The Cincinnati Reds and St. Louis Browns/Baltimore Orioles franchises each has one pitcher in Cooperstown. So do the Boston Red Sox, although Pedro Martinez is knocking on the door, and Roger Clemens still is a possibility despite allegations of performance-enhancing drug use.
At least they're on the board. The Detroit Tigers and St. Louis Cardinals have two. Even the Los Angeles Angels (Nolan Ryan), born in 1961, and New York Mets (Tom Seaver), who came along a year later, can boast Hall of Fame pitchers.
“It's interesting and intriguing that the Pirates have never had a really great pitcher,” said author Jim O'Brien, a Pittsburgh sports historian.
Not for an extended period of time, anyway. Vern Law, Steve Blass, John Candelaria, Doug Drabek and others had their moments but not enough for Hall consideration. Ten Hall of Fame pitchers wore Pirates uniforms but represent other teams. A few such as Jack Chesbro (1899-1902), Vic Willis (1906-09) and Bert Blyleven (1978-80) were outstanding but too brief in their stay with the Pirates.
Some who stuck around had good credentials that simply were not enticing enough. Wilbur Cooper won 202 games (more than any Pirates pitcher) with a 2.74 ERA from 1912 through '24 but never got more than 4.4 percent of the votes (at least 75 percent is needed for election).
“Cooper is terrific but largely forgotten,” Thorn said.
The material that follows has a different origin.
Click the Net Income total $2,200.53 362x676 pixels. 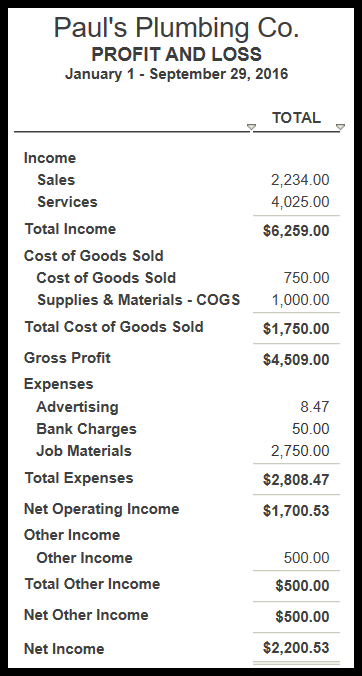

Reliever Elroy Face (1953-67), one of the first true closers, peaked at 18.9 percent, the highest ever for a Pirates pitcher. Babe Adams, who won three games in the 1909 World Series and who many believe is overlooked, once drew 13.7 percent of the votes. Adams won 194 games, the same as Sam Leever, another star of the dead-ball era.
O'Brien cited Friend as the Pirates' best pitcher, even though he lost more games (218) than he won (191).
“He was with really bad baseball teams,” O'Brien said.
Blass, a Pirates broadcaster whose mysterious meltdown on the mound prematurely ended his pitching career, used the word “horrific” to describe some of Friend's teams. The Pirates lost 317 games in three seasons from 1952 to '54.
A three-time All-Star, Friend came up at 20 and immediately struggled but figured things out and pitched effectively for most of a decade. His 3.58 career ERA — he played one year each with the Mets and New York Yankees — was solid for a pitcher with so many losses. He won 22 games in 1958, 18 when the Pirates won the World Series in 1960 and 18 again two years later.
But he was known mainly as a workhorse. From 1955 to '65, only Warren Spahn, another Braves' Hall of Famer, pitched more innings. Friend's nickname was “Warrior.”
“He had to be good and trusted for them to keep putting him out there,” O'Brien said.
“He never missed a turn,” said Blass.
High praise for a pitcher. But it won't get you into the Hall of Fame.